Advice Request Why Do You Use Windows Defender Antivirus?

[stefanos]

Well my opinion of WD, It's a good AV for those who know. But for those who are not lucky enough to be in MT it is still bad.
It is good in the hands of an expert, but not for the whole World.
Everyone does not know H_C or configure Defender only what we are in MT with the help of the geniuses that walk around here we can realize the potential of WD.

You said everything about Defender. You saved me from trying to translate into the bad google translate. Goodnight to everyone. We all wrote our opinions, They do not need others.

 

[RoboMan]

I'm using WD in 1903 and I have never ever seen a lighter antivirus and such an unnoticeable CPU consume. It's literally like having nothing.

 

[stefanos]

Did you try the same links against SmartScreen in Edge + WD "Block at first sight" which are turned ON by default in Windows 10? If not, then such test can be easily questioned.
In practice the default Windows 10 protection is OK and SmartScreen anti-phishing filter is good.
The AV web filtering has the advantage to block some malicious downloads by scripts, macros, etc., which are done outside the web browser. But, it is not especially efficient - you can see it on Malware Hub. Also, It is not as efficient for blocking phishing websites, as web browser extensions. WD has better script/macros protection than, for example, Avast so in the end, the protection is similar. Furthermore, Avast web filtering (true for many AVs) has an impact on web browser performance, and many users turn it OFF.

We can talk a long time about details, but this will not change the fact, that for the home users on Windows 10, WD protection is similar to any free AV. You can look at the professional real world tests (AV Comparatives, AV Test). The exception can be the user who downloads cracks, pirated software, etc. From my personal experience, WD is not very good against Coin miner malware, but I cannot generalize this as the real WD issue.

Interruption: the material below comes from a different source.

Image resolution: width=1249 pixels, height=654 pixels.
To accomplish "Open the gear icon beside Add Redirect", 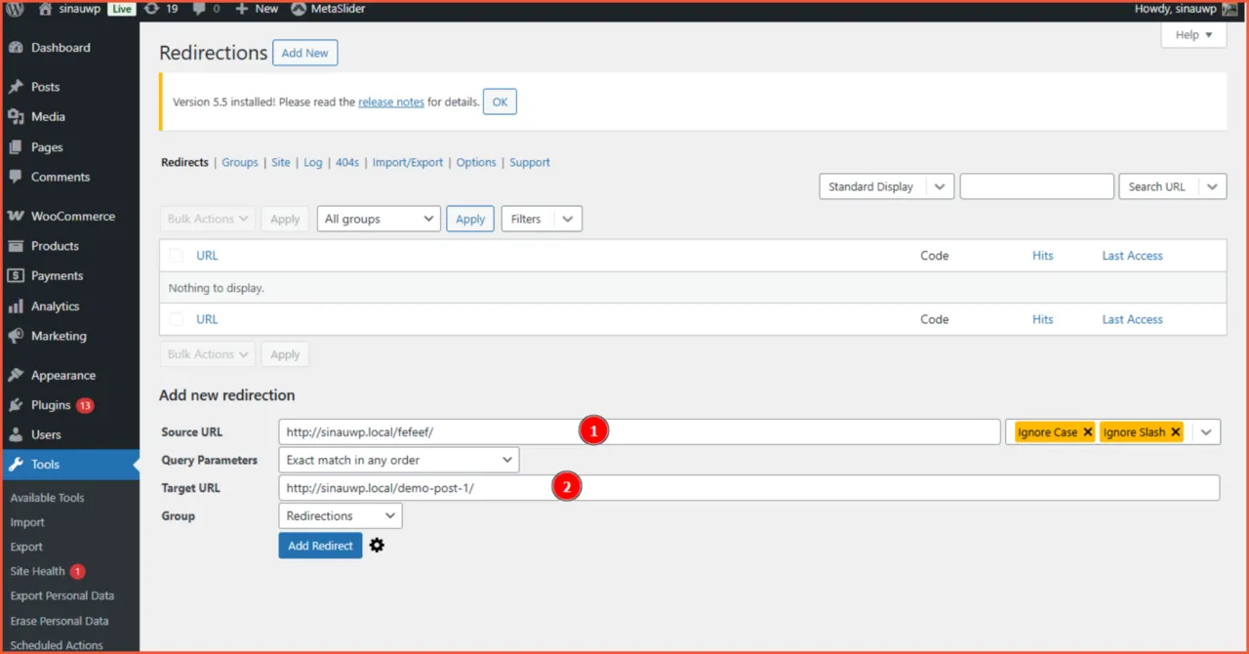I will [377, 545].
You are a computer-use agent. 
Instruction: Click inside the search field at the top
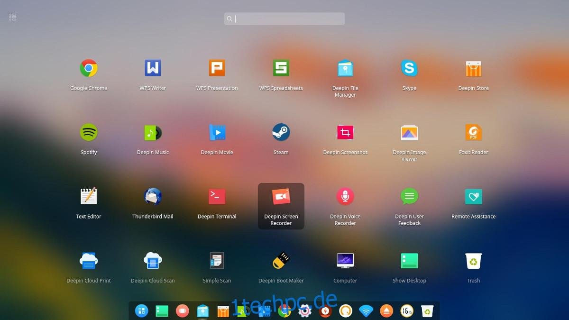point(285,18)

Last coment. My opinion is for persons without experience. Good night at all

 

[Andy Ful]

One site with online movies have more virus from malcode. Many home users visit sites like this.
View attachment 212079

Did you try this site against WD + SmartScreen to see if you will be infected? Furthermore, blocking something does not mean that it could infect you, and also it does not mean that you could not be infected some days ago without seeing such alert.:notworthy:

For many of the gurus and experts on this thread.... they are right. With all the different ways they can tweak things or add other products, Windows Defender is fine.

But...

For many of us here, we can do many of those same things (talked about in this thread) with a Norton, ESET, Bitdefender, Cylance, CrowdStrike... and end up with better and lighter protection. Granted, it may only be a tiny bit better... but it IS better. And lighter.

Many of us here at MT want the best available AV to serve as the cornerstone of the system. That's why we are here, to learn about and select the best and lightest products and additional products (extensions...) and apply the best tweaks.

'The best' is not Windows Defender.

Yes, it's gotten significantly better. And that's great.

And it may be best for you.

There does not exist the best AV for most users. There does not exist the lightest AV for most users. So, also WD cannot be the best and the lightest. It has only one advantage to be most compatible with Windows.
Why we cannot think about WD as about other free AVs? Why we must compare it with paid AVs?

I will not continue the comments do not help anywhere. Everyone has an opinion. What I know is that in a good product the first defense is the web filter and the most important is the behavior blocker. Thats my opinion.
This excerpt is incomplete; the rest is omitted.